(Stored data entries)
....

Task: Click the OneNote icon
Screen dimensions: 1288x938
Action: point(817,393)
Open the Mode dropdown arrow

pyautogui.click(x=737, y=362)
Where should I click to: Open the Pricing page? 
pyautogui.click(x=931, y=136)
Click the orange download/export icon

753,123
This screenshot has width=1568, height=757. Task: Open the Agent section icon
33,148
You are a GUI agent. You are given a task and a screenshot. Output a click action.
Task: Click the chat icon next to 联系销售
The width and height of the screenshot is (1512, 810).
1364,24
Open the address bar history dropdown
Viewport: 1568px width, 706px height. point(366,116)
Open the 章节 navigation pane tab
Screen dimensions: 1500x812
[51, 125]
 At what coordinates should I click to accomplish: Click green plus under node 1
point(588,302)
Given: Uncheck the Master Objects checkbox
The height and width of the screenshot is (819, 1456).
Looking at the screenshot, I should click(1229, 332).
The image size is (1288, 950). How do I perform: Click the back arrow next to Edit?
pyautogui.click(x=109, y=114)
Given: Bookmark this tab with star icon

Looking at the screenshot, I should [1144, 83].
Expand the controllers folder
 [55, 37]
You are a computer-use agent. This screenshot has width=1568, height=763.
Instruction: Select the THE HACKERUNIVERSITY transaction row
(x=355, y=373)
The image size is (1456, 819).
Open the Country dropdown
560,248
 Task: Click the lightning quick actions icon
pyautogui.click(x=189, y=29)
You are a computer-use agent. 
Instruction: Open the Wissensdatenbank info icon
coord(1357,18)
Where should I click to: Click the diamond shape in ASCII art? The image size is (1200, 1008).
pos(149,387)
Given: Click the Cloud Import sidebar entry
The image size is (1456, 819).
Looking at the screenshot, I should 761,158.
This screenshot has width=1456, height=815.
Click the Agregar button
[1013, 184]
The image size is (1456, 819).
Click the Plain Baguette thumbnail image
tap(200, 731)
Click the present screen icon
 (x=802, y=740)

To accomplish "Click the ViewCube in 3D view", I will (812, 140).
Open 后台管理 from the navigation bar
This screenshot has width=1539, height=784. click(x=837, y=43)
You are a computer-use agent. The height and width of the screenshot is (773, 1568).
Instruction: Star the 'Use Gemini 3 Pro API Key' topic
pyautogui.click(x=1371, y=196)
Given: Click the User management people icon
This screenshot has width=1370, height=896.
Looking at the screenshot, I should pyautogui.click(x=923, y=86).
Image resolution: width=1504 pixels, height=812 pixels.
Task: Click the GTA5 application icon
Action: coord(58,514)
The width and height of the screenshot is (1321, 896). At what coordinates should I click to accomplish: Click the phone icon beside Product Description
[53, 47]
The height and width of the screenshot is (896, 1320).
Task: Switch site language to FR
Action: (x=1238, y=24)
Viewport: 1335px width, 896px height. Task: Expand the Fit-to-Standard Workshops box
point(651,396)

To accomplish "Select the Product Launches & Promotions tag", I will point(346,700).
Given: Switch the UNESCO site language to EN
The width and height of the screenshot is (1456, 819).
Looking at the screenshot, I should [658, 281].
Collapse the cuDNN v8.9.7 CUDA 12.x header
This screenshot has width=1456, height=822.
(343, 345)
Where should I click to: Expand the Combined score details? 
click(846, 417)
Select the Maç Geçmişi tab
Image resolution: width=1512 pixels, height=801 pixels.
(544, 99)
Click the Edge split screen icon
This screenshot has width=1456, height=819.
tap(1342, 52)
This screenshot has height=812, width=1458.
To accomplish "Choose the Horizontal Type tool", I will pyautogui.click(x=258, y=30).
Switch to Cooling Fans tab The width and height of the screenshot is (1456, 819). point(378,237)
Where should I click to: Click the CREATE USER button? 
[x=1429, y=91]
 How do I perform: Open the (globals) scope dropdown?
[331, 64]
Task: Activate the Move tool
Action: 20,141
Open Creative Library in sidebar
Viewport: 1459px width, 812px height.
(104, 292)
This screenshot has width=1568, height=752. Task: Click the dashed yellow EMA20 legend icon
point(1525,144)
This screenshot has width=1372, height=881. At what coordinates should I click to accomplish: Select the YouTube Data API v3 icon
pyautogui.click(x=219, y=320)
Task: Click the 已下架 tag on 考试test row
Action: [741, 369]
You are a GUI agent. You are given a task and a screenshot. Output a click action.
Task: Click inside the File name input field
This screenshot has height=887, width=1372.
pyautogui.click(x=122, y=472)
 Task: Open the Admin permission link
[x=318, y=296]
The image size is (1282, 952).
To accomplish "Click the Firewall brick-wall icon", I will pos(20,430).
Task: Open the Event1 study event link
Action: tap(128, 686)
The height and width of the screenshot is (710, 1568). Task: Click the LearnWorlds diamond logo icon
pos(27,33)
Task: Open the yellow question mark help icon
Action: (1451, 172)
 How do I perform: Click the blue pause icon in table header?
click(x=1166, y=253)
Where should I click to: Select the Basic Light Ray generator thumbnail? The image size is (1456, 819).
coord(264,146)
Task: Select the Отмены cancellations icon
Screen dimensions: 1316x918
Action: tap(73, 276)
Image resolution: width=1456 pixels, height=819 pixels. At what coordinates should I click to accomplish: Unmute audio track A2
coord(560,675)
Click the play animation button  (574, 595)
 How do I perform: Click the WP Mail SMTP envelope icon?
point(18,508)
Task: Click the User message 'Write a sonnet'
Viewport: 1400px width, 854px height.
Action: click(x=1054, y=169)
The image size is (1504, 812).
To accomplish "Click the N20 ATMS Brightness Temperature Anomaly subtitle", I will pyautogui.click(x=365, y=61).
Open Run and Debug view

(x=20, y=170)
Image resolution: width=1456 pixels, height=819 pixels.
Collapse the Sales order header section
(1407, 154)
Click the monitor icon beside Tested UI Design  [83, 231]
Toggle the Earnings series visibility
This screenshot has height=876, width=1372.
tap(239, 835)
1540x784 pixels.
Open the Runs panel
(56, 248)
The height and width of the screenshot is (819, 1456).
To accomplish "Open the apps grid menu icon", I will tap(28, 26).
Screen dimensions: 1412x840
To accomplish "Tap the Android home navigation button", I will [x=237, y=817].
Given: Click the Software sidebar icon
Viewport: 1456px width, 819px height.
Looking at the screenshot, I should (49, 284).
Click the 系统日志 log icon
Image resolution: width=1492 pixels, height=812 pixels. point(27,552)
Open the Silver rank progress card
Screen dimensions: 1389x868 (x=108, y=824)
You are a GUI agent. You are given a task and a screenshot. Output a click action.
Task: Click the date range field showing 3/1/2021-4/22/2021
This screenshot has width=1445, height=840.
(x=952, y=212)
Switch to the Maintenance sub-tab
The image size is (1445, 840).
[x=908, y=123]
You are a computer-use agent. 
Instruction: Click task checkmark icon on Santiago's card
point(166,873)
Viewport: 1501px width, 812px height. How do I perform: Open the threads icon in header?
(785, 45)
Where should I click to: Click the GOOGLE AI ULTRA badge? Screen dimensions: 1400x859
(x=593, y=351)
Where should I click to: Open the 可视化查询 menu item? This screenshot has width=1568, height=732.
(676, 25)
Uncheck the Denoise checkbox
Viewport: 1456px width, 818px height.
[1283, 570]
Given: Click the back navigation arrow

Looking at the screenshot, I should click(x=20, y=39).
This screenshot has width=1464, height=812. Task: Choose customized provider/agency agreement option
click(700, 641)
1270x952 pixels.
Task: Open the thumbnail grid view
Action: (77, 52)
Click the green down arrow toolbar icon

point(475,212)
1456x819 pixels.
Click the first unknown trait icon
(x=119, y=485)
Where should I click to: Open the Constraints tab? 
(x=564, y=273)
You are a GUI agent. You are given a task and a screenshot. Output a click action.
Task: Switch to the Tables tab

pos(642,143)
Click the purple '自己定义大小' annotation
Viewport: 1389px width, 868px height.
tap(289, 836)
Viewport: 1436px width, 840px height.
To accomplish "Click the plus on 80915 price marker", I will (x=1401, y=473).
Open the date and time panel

....

Your task is to retype all of the lines above exactly.

Task: Click the OneNote icon
Screen dimensions: 1288x938
Action: point(817,393)
Open the Mode dropdown arrow

pyautogui.click(x=737, y=362)
Where should I click to: Open the Pricing page? 
pyautogui.click(x=931, y=136)
Click the orange download/export icon

753,123
This screenshot has width=1568, height=757. Task: Open the Agent section icon
33,148
You are a GUI agent. You are given a task and a screenshot. Output a click action.
Task: Click the chat icon next to 联系销售
The width and height of the screenshot is (1512, 810).
1364,24
Open the address bar history dropdown
Viewport: 1568px width, 706px height. point(366,116)
Open the 章节 navigation pane tab
Screen dimensions: 1500x812
[51, 125]
 At what coordinates should I click to accomplish: Click green plus under node 1
point(588,302)
Given: Uncheck the Master Objects checkbox
The height and width of the screenshot is (819, 1456).
Looking at the screenshot, I should click(1229, 332).
The image size is (1288, 950). How do I perform: Click the back arrow next to Edit?
pyautogui.click(x=109, y=114)
Given: Bookmark this tab with star icon

Looking at the screenshot, I should [1144, 83].
Expand the controllers folder
 [55, 37]
You are a computer-use agent. This screenshot has width=1568, height=763.
Instruction: Select the THE HACKERUNIVERSITY transaction row
(x=355, y=373)
The image size is (1456, 819).
Open the Country dropdown
560,248
 Task: Click the lightning quick actions icon
pyautogui.click(x=189, y=29)
You are a computer-use agent. 
Instruction: Open the Wissensdatenbank info icon
coord(1357,18)
Where should I click to: Click the diamond shape in ASCII art? The image size is (1200, 1008).
pos(149,387)
Given: Click the Cloud Import sidebar entry
The image size is (1456, 819).
Looking at the screenshot, I should 761,158.
This screenshot has width=1456, height=815.
Click the Agregar button
[1013, 184]
The image size is (1456, 819).
Click the Plain Baguette thumbnail image
tap(200, 731)
Click the present screen icon
 (x=802, y=740)

To accomplish "Click the ViewCube in 3D view", I will (812, 140).
Open 后台管理 from the navigation bar
This screenshot has width=1539, height=784. click(x=837, y=43)
You are a computer-use agent. The height and width of the screenshot is (773, 1568).
Instruction: Star the 'Use Gemini 3 Pro API Key' topic
pyautogui.click(x=1371, y=196)
Given: Click the User management people icon
This screenshot has width=1370, height=896.
Looking at the screenshot, I should pyautogui.click(x=923, y=86).
Image resolution: width=1504 pixels, height=812 pixels.
Task: Click the GTA5 application icon
Action: coord(58,514)
The width and height of the screenshot is (1321, 896). At what coordinates should I click to accomplish: Click the phone icon beside Product Description
[53, 47]
The height and width of the screenshot is (896, 1320).
Task: Switch site language to FR
Action: (x=1238, y=24)
Viewport: 1335px width, 896px height. Task: Expand the Fit-to-Standard Workshops box
point(651,396)

To accomplish "Select the Product Launches & Promotions tag", I will point(346,700).
Given: Switch the UNESCO site language to EN
The width and height of the screenshot is (1456, 819).
Looking at the screenshot, I should [658, 281].
Collapse the cuDNN v8.9.7 CUDA 12.x header
This screenshot has width=1456, height=822.
(343, 345)
Where should I click to: Expand the Combined score details? 
click(846, 417)
Select the Maç Geçmişi tab
Image resolution: width=1512 pixels, height=801 pixels.
(544, 99)
Click the Edge split screen icon
This screenshot has width=1456, height=819.
tap(1342, 52)
This screenshot has height=812, width=1458.
To accomplish "Choose the Horizontal Type tool", I will pyautogui.click(x=258, y=30).
Switch to Cooling Fans tab The width and height of the screenshot is (1456, 819). point(378,237)
Where should I click to: Click the CREATE USER button? 
[x=1429, y=91]
 How do I perform: Open the (globals) scope dropdown?
[331, 64]
Task: Activate the Move tool
Action: 20,141
Open Creative Library in sidebar
Viewport: 1459px width, 812px height.
(104, 292)
This screenshot has width=1568, height=752. Task: Click the dashed yellow EMA20 legend icon
point(1525,144)
This screenshot has width=1372, height=881. At what coordinates should I click to accomplish: Select the YouTube Data API v3 icon
pyautogui.click(x=219, y=320)
Task: Click the 已下架 tag on 考试test row
Action: [741, 369]
You are a GUI agent. You are given a task and a screenshot. Output a click action.
Task: Click inside the File name input field
This screenshot has height=887, width=1372.
pyautogui.click(x=122, y=472)
 Task: Open the Admin permission link
[x=318, y=296]
The image size is (1282, 952).
To accomplish "Click the Firewall brick-wall icon", I will pos(20,430).
Task: Open the Event1 study event link
Action: tap(128, 686)
The height and width of the screenshot is (710, 1568). Task: Click the LearnWorlds diamond logo icon
pos(27,33)
Task: Open the yellow question mark help icon
Action: (1451, 172)
 How do I perform: Click the blue pause icon in table header?
click(x=1166, y=253)
Where should I click to: Select the Basic Light Ray generator thumbnail? The image size is (1456, 819).
coord(264,146)
Task: Select the Отмены cancellations icon
Screen dimensions: 1316x918
Action: tap(73, 276)
Image resolution: width=1456 pixels, height=819 pixels. At what coordinates should I click to accomplish: Unmute audio track A2
coord(560,675)
Click the play animation button  (574, 595)
 How do I perform: Click the WP Mail SMTP envelope icon?
point(18,508)
Task: Click the User message 'Write a sonnet'
Viewport: 1400px width, 854px height.
Action: click(x=1054, y=169)
The image size is (1504, 812).
To accomplish "Click the N20 ATMS Brightness Temperature Anomaly subtitle", I will pyautogui.click(x=365, y=61).
Open Run and Debug view

(x=20, y=170)
Image resolution: width=1456 pixels, height=819 pixels.
Collapse the Sales order header section
(1407, 154)
Click the monitor icon beside Tested UI Design  [83, 231]
Toggle the Earnings series visibility
This screenshot has height=876, width=1372.
tap(239, 835)
1540x784 pixels.
Open the Runs panel
(56, 248)
The height and width of the screenshot is (819, 1456).
To accomplish "Open the apps grid menu icon", I will tap(28, 26).
Screen dimensions: 1412x840
To accomplish "Tap the Android home navigation button", I will [x=237, y=817].
Given: Click the Software sidebar icon
Viewport: 1456px width, 819px height.
Looking at the screenshot, I should (49, 284).
Click the 系统日志 log icon
Image resolution: width=1492 pixels, height=812 pixels. point(27,552)
Open the Silver rank progress card
Screen dimensions: 1389x868 (x=108, y=824)
You are a GUI agent. You are given a task and a screenshot. Output a click action.
Task: Click the date range field showing 3/1/2021-4/22/2021
This screenshot has width=1445, height=840.
(x=952, y=212)
Switch to the Maintenance sub-tab
The image size is (1445, 840).
[x=908, y=123]
You are a computer-use agent. 
Instruction: Click task checkmark icon on Santiago's card
point(166,873)
Viewport: 1501px width, 812px height. How do I perform: Open the threads icon in header?
(785, 45)
Where should I click to: Click the GOOGLE AI ULTRA badge? Screen dimensions: 1400x859
(x=593, y=351)
Where should I click to: Open the 可视化查询 menu item? This screenshot has width=1568, height=732.
(676, 25)
Uncheck the Denoise checkbox
Viewport: 1456px width, 818px height.
[1283, 570]
Given: Click the back navigation arrow

Looking at the screenshot, I should click(x=20, y=39).
This screenshot has width=1464, height=812. Task: Choose customized provider/agency agreement option
click(700, 641)
1270x952 pixels.
Task: Open the thumbnail grid view
Action: (77, 52)
Click the green down arrow toolbar icon

point(475,212)
1456x819 pixels.
Click the first unknown trait icon
(x=119, y=485)
Where should I click to: Open the Constraints tab? 
(x=564, y=273)
You are a GUI agent. You are given a task and a screenshot. Output a click action.
Task: Switch to the Tables tab

pos(642,143)
Click the purple '自己定义大小' annotation
Viewport: 1389px width, 868px height.
tap(289, 836)
Viewport: 1436px width, 840px height.
To accomplish "Click the plus on 80915 price marker", I will (x=1401, y=473).
Open the date and time panel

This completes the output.